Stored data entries
• • • •

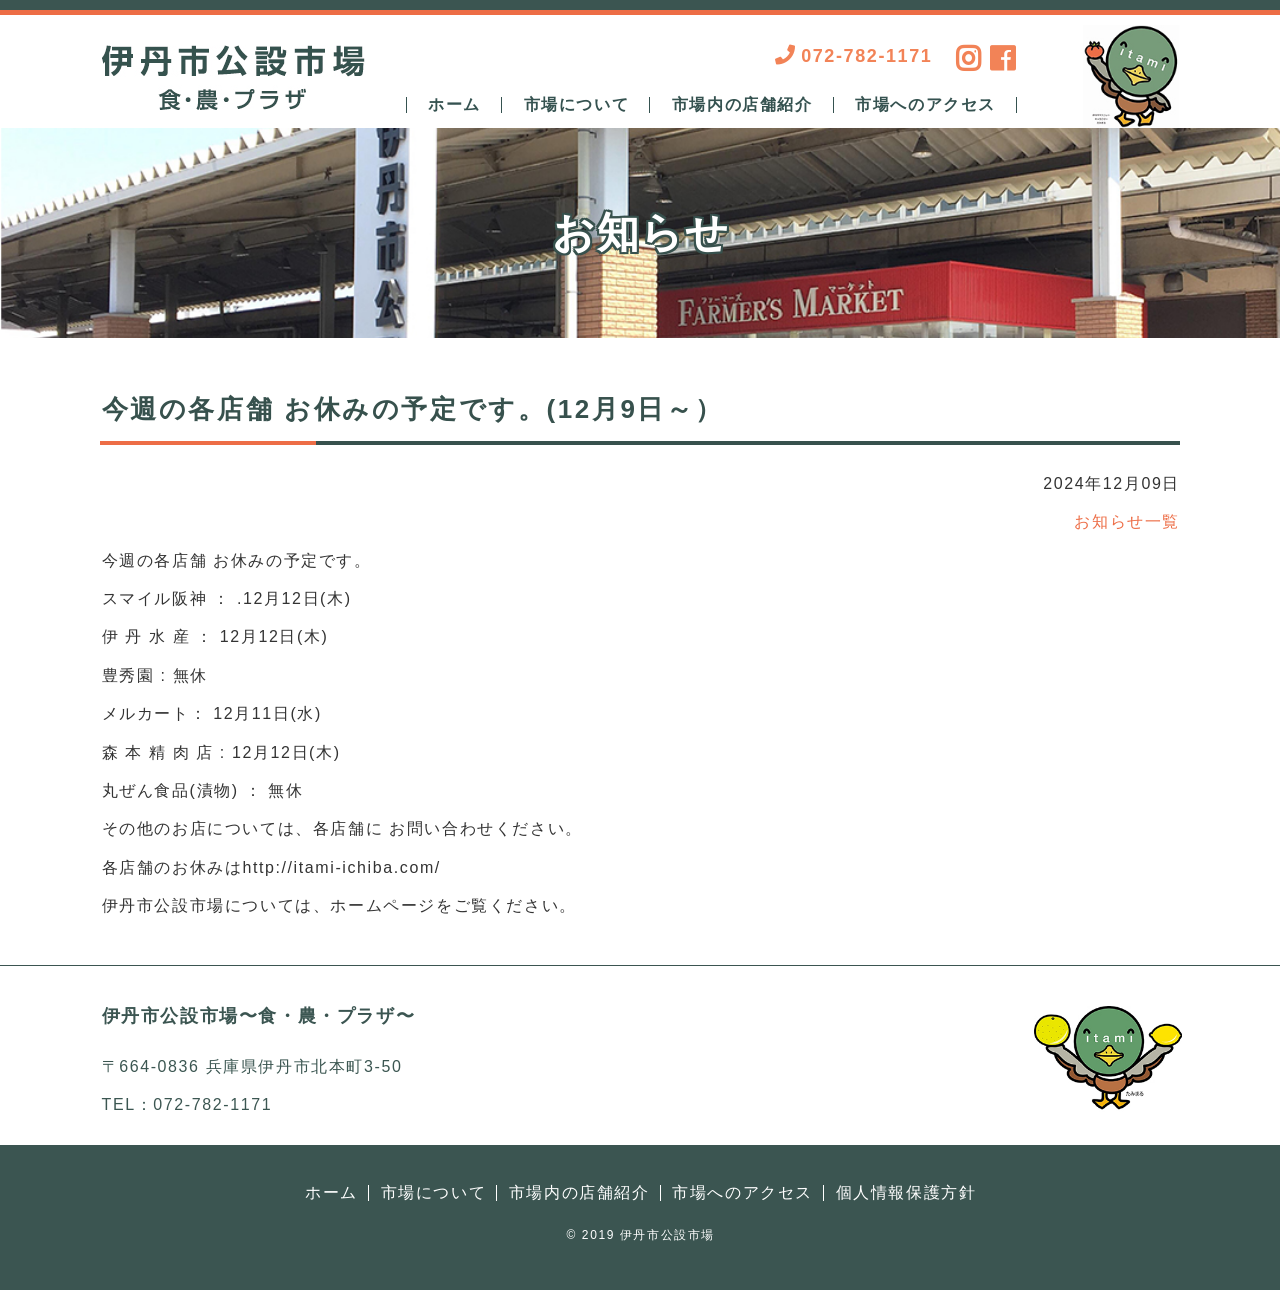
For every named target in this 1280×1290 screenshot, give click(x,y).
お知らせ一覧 (1127, 521)
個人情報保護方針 (906, 1192)
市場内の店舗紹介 (742, 105)
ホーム (454, 105)
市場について (577, 105)
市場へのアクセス (925, 105)
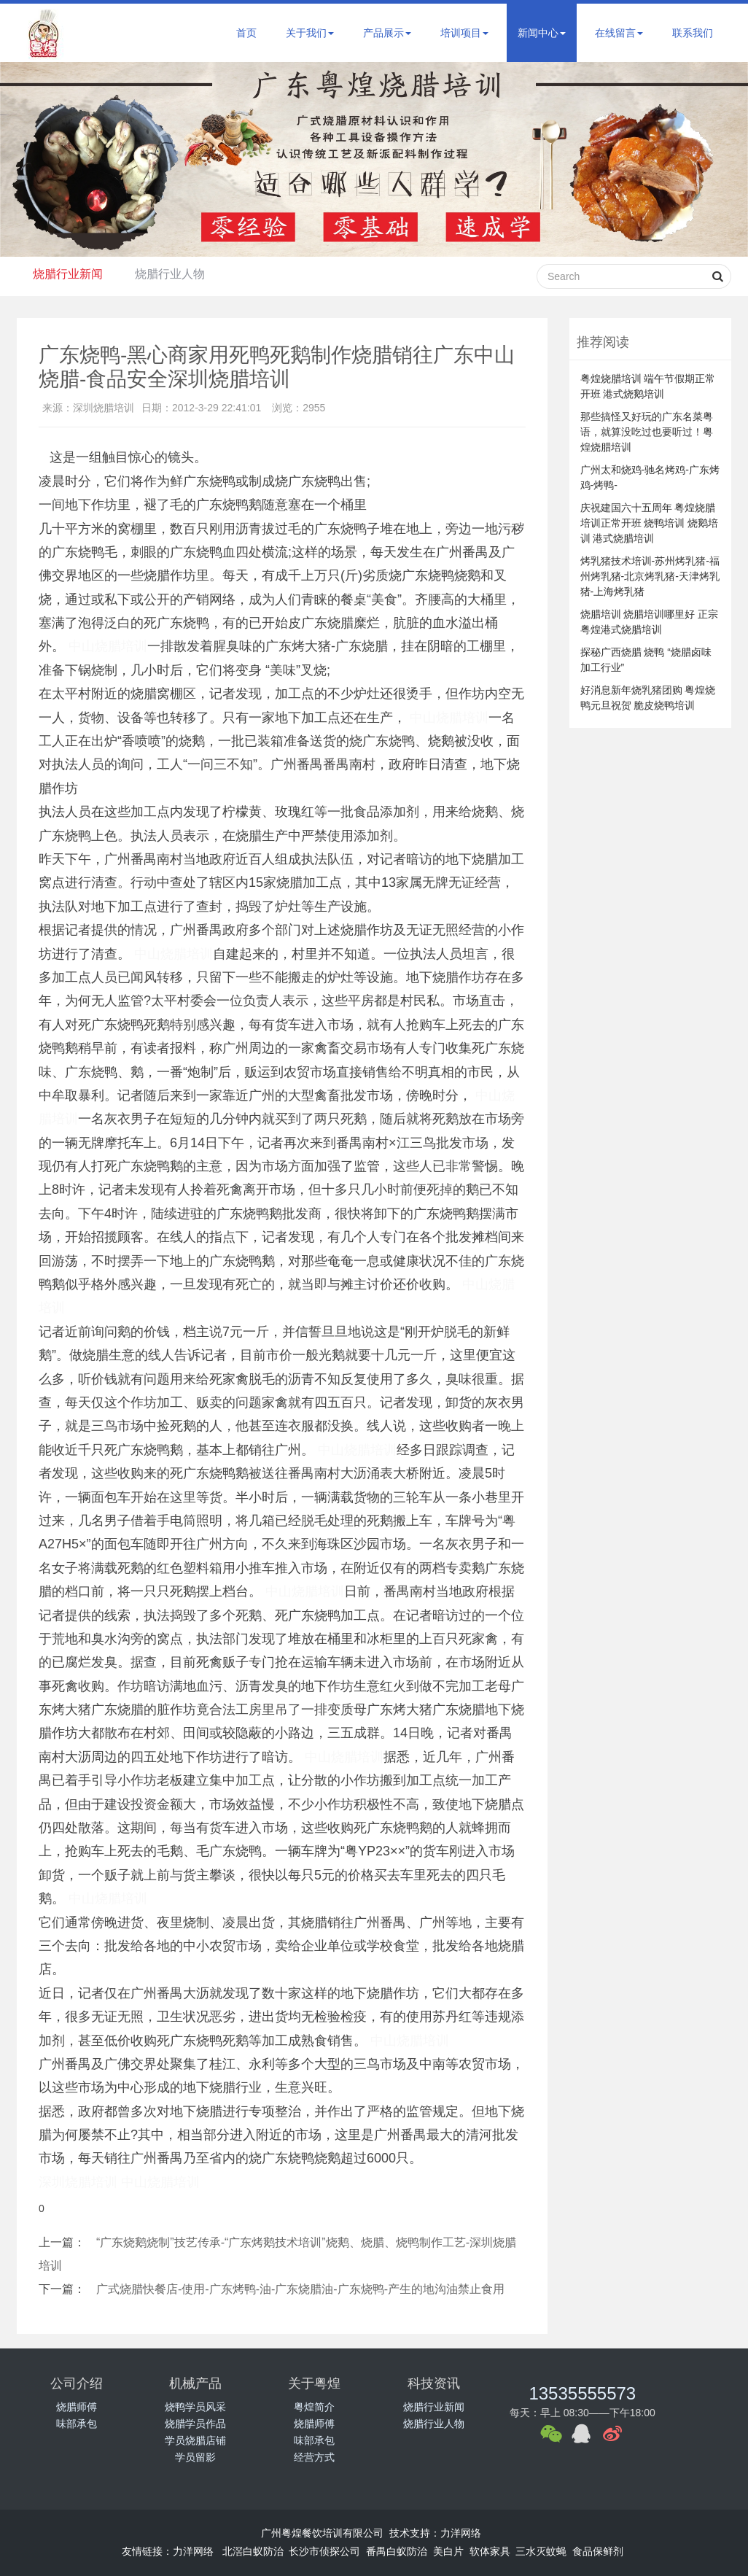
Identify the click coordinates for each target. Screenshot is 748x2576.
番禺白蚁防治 (396, 2551)
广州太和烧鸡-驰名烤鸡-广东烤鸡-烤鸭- (650, 477)
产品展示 (387, 33)
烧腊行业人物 (176, 274)
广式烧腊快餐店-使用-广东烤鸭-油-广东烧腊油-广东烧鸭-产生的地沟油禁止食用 (300, 2289)
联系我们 (692, 33)
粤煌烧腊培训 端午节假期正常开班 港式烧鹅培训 (648, 386)
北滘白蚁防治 (253, 2551)
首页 (246, 33)
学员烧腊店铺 (195, 2440)
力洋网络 (460, 2533)
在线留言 (619, 33)
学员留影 (195, 2457)
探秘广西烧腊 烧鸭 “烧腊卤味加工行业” (646, 659)
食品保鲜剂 (597, 2551)
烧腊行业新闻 (70, 274)
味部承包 (76, 2423)
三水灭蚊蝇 (540, 2551)
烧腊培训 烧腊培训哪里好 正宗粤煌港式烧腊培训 (649, 621)
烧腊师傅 (76, 2407)
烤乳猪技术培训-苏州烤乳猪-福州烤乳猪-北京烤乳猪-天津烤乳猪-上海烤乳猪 (650, 576)
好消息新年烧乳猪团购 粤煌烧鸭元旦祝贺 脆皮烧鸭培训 (648, 697)
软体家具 (490, 2551)
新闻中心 (542, 33)
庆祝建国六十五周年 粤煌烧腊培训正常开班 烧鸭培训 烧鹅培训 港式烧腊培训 (649, 523)
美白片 (448, 2551)
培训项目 (464, 33)
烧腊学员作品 (195, 2423)
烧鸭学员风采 (195, 2407)
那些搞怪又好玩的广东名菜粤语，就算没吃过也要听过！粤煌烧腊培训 (646, 432)
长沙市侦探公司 (324, 2551)
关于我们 (310, 33)
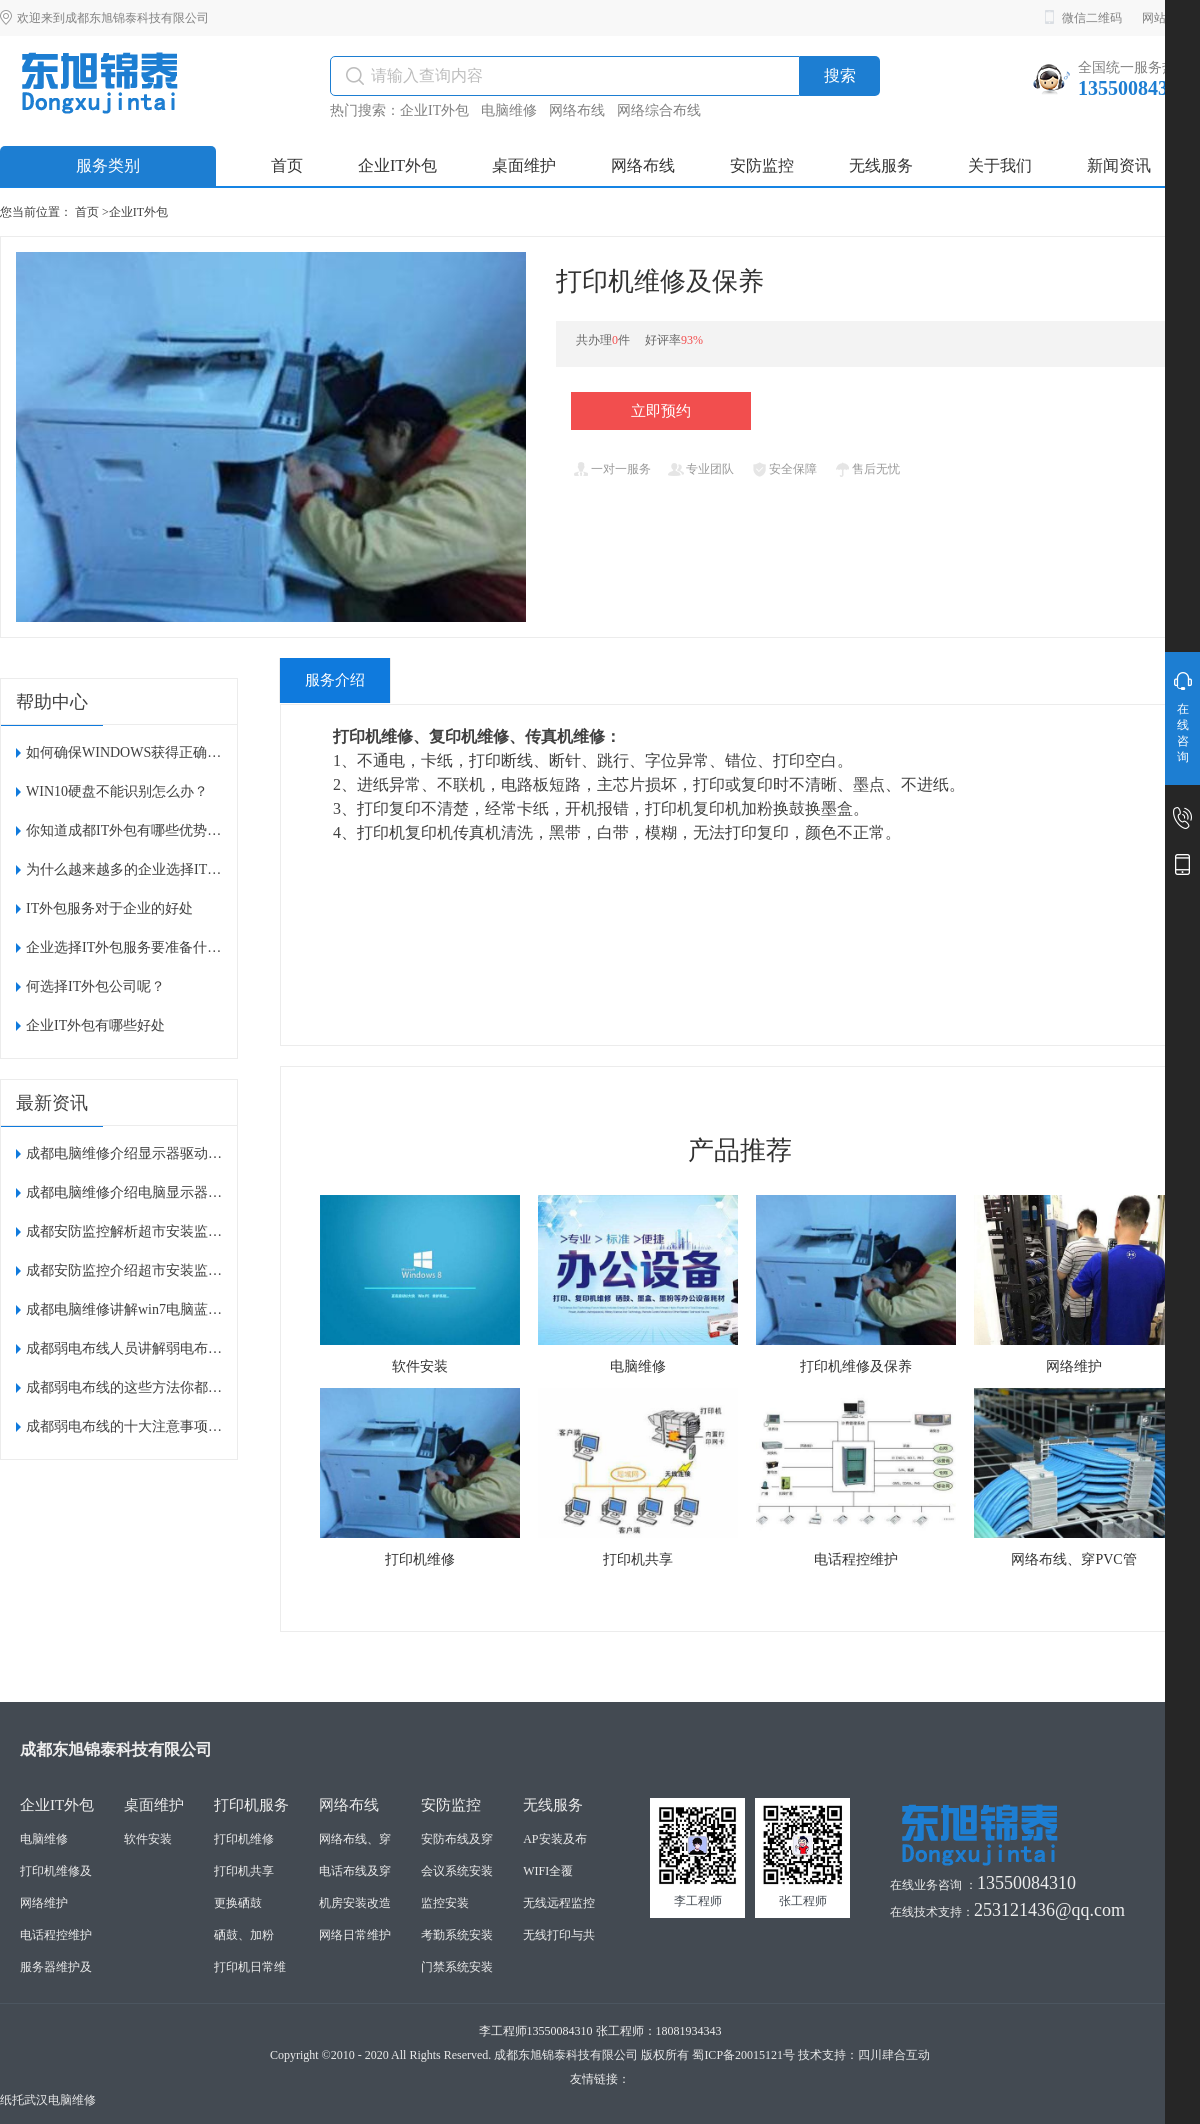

• • • •

> [Problem description]
Rewrite every line of the listing from the line holding "联系我们 (692, 33)" through the end of the listing, inclusive, requests included, shifting each click coordinate by adding 72 to both its x and y values. Leave the pictures out of your answer.

> [Task output]
联系我们 (764, 105)
粤煌烧腊培训 端午节假期正常开班 港式烧鹅培训 (720, 458)
北滘白蚁防治 (325, 2623)
首页 (318, 105)
学员烧腊店铺 (267, 2512)
力洋网络 (532, 2605)
在线留言 (691, 105)
学员留影 (267, 2529)
探秘广西烧腊 烧鸭 “烧腊卤味加工行业” (718, 731)
食品保鲜剂 (669, 2623)
烧腊行业新闻 (142, 346)
味部承包 (148, 2495)
三水灭蚊蝇 (612, 2623)
烧腊培训 烧腊培训哪里好 正宗粤煌港式烧腊培训 (721, 693)
烧腊师傅 (148, 2479)
烤乳猪技术培训-苏州烤乳猪-福州烤乳猪-北京烤乳猪-天津烤乳猪-上海烤乳猪 (722, 648)
好消息新年烧乳猪团购 粤煌烧鸭元旦祝贺 脆皮烧鸭培训 (720, 769)
软体家具 (562, 2623)
新闻中心 (614, 105)
庆祝建国六十五周年 粤煌烧腊培训正常开班 烧鸭培训 烧鹅培训 港式烧腊培训 (721, 595)
美白片 (520, 2623)
培训项目 (536, 105)
烧腊学员作品 (267, 2495)
烧鸭学员风采 (267, 2479)
那些搞怪又好玩的广东名菜粤语，就算没吃过也要听过！粤煌烧腊培训 (718, 504)
长沙市侦探公司 (396, 2623)
关于我们 (382, 105)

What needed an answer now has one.